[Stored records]

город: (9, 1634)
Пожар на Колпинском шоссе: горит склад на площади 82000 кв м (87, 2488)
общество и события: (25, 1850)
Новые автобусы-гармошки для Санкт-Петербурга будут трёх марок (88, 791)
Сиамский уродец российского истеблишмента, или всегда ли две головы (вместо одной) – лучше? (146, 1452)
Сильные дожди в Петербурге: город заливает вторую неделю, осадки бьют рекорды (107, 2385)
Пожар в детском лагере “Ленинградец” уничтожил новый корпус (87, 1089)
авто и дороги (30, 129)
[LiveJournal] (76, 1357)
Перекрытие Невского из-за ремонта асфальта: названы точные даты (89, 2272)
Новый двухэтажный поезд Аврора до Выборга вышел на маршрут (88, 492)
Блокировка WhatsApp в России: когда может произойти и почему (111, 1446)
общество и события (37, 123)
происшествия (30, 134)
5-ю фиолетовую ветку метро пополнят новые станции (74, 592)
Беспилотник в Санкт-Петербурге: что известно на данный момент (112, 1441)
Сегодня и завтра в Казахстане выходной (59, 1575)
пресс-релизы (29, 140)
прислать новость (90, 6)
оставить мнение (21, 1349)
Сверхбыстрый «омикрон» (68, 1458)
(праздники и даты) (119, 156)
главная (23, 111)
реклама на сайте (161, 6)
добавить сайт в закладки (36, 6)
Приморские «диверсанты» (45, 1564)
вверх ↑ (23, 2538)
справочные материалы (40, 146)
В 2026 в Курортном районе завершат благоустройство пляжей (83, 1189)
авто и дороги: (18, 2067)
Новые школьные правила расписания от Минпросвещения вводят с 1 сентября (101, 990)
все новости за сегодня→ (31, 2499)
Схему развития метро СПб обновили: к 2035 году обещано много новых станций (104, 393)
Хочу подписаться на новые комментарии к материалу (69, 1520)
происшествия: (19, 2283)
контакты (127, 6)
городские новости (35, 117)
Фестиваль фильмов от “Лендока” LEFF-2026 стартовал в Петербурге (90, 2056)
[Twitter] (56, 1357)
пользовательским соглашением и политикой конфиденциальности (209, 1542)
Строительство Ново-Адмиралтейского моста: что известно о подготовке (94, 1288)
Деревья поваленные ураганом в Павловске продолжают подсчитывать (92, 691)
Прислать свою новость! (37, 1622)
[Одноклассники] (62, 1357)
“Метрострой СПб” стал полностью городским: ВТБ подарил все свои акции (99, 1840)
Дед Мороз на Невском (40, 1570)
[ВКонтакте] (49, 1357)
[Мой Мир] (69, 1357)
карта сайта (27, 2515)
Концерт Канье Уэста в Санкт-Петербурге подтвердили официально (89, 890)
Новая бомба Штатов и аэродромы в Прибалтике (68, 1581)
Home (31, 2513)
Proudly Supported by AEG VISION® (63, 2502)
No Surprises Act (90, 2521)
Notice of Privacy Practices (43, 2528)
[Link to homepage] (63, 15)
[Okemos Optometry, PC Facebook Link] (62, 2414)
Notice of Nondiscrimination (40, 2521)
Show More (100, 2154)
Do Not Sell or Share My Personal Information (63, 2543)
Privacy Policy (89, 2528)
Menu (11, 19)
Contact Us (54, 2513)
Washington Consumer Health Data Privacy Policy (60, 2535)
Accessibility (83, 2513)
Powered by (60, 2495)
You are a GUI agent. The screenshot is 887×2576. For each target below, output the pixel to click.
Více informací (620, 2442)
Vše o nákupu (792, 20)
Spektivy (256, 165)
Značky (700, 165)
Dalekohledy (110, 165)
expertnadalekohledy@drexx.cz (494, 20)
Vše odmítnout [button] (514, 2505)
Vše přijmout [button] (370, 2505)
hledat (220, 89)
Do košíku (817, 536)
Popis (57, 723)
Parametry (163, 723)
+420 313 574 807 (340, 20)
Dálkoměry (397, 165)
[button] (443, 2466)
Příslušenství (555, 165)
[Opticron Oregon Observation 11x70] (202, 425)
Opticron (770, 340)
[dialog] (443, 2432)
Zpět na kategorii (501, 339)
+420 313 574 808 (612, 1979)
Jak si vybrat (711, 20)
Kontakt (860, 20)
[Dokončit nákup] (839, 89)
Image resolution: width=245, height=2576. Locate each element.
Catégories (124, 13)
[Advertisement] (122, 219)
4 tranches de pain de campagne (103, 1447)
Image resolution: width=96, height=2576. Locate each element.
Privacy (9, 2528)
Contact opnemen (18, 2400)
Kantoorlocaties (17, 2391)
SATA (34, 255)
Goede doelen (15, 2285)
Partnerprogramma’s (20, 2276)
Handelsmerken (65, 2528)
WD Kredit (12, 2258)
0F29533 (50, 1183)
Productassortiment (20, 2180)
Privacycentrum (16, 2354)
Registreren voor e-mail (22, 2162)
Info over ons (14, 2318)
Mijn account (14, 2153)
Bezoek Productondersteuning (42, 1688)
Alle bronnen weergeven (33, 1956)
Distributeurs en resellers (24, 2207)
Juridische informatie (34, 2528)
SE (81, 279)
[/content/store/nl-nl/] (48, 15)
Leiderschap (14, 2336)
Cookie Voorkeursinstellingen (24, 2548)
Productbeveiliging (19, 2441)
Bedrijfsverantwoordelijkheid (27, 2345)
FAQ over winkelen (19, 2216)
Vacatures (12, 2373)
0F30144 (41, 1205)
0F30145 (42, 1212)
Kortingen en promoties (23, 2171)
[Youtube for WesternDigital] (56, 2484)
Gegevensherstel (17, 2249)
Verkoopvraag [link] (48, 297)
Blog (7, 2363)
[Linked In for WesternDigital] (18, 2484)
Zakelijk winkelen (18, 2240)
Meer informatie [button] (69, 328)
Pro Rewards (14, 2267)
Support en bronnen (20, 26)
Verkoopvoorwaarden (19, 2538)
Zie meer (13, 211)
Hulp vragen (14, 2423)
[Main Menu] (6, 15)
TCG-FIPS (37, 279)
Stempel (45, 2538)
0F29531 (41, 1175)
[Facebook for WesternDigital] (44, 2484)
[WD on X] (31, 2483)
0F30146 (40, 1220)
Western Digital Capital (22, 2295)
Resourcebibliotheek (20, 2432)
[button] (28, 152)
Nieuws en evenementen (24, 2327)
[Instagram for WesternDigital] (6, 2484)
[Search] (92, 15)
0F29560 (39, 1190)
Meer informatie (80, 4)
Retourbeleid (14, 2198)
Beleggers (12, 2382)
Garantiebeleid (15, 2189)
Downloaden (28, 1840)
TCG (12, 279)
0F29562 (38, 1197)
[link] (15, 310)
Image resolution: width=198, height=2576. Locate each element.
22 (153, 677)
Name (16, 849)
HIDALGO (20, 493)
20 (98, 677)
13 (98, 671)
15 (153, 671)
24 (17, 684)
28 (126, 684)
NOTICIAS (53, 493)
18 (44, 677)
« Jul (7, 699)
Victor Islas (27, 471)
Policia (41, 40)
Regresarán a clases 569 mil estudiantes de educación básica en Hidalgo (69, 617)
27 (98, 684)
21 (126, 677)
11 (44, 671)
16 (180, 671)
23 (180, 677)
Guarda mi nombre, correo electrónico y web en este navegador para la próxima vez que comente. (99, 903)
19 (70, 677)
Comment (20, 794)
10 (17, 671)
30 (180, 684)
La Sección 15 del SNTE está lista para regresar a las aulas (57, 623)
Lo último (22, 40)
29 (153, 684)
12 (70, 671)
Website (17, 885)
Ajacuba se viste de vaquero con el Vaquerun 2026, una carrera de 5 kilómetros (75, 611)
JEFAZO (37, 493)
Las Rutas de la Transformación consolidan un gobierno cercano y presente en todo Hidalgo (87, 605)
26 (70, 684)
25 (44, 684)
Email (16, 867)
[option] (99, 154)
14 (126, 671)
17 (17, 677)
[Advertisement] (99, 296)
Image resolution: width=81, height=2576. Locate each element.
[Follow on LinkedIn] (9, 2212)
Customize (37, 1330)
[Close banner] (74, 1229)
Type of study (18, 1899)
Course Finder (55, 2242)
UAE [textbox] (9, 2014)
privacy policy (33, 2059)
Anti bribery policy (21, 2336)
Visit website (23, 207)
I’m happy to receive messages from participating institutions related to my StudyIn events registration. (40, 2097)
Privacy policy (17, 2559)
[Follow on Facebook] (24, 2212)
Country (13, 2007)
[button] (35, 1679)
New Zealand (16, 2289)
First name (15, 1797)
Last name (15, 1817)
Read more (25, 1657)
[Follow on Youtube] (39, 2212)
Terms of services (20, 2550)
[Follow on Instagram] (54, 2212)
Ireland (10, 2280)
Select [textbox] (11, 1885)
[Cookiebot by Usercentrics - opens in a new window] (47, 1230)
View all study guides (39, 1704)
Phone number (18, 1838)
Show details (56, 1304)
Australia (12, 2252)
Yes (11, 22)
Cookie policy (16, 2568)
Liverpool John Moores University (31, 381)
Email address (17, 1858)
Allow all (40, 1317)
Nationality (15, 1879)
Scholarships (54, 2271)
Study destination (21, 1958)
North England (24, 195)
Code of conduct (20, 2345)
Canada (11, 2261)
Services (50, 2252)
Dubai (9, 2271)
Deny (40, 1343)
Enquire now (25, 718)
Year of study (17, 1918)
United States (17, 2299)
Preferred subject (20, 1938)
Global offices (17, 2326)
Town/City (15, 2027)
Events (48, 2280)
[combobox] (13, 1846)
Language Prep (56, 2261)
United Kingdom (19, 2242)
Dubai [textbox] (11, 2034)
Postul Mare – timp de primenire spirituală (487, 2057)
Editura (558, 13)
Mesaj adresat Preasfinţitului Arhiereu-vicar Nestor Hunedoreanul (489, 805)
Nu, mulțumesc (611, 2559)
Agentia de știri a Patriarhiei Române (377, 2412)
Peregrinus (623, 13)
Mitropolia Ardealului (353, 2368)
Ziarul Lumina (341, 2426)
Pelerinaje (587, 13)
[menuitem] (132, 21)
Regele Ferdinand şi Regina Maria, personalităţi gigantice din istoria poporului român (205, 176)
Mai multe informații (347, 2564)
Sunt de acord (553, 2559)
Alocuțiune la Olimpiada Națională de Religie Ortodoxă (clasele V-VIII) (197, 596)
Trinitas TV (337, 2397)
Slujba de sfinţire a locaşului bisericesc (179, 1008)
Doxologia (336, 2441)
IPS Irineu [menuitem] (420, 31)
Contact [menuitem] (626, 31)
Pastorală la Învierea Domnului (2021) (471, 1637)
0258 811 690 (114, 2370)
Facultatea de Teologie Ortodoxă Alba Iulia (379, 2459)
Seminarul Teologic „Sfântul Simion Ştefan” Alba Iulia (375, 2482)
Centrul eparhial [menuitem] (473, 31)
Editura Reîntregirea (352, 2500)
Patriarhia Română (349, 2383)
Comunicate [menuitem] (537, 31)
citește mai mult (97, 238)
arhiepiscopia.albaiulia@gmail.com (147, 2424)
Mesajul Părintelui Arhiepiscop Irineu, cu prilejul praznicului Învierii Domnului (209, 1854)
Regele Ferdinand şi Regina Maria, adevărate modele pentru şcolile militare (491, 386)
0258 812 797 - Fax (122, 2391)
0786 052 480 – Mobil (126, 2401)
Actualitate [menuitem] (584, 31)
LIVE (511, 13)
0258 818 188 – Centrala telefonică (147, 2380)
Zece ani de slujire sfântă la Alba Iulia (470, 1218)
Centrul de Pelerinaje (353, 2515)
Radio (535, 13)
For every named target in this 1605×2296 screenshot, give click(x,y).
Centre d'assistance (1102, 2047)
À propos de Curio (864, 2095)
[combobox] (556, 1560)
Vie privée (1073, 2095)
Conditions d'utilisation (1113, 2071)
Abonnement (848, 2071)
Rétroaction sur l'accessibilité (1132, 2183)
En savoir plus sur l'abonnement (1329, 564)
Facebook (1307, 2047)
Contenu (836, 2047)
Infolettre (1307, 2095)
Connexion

What you are asked to do
Using the records above, copy word for word the line with "13 (98, 671)", the line with "19 (70, 677)", and every line between them.

Answer section
13 (98, 671)
15 (153, 671)
24 (17, 684)
28 (126, 684)
NOTICIAS (53, 493)
18 (44, 677)
« Jul (7, 699)
Victor Islas (27, 471)
Policia (41, 40)
Regresarán a clases 569 mil estudiantes de educación básica en Hidalgo (69, 617)
27 (98, 684)
21 (126, 677)
11 (44, 671)
16 (180, 671)
23 (180, 677)
Guarda mi nombre, correo electrónico y web en este navegador para la próxima vez que comente. (99, 903)
19 (70, 677)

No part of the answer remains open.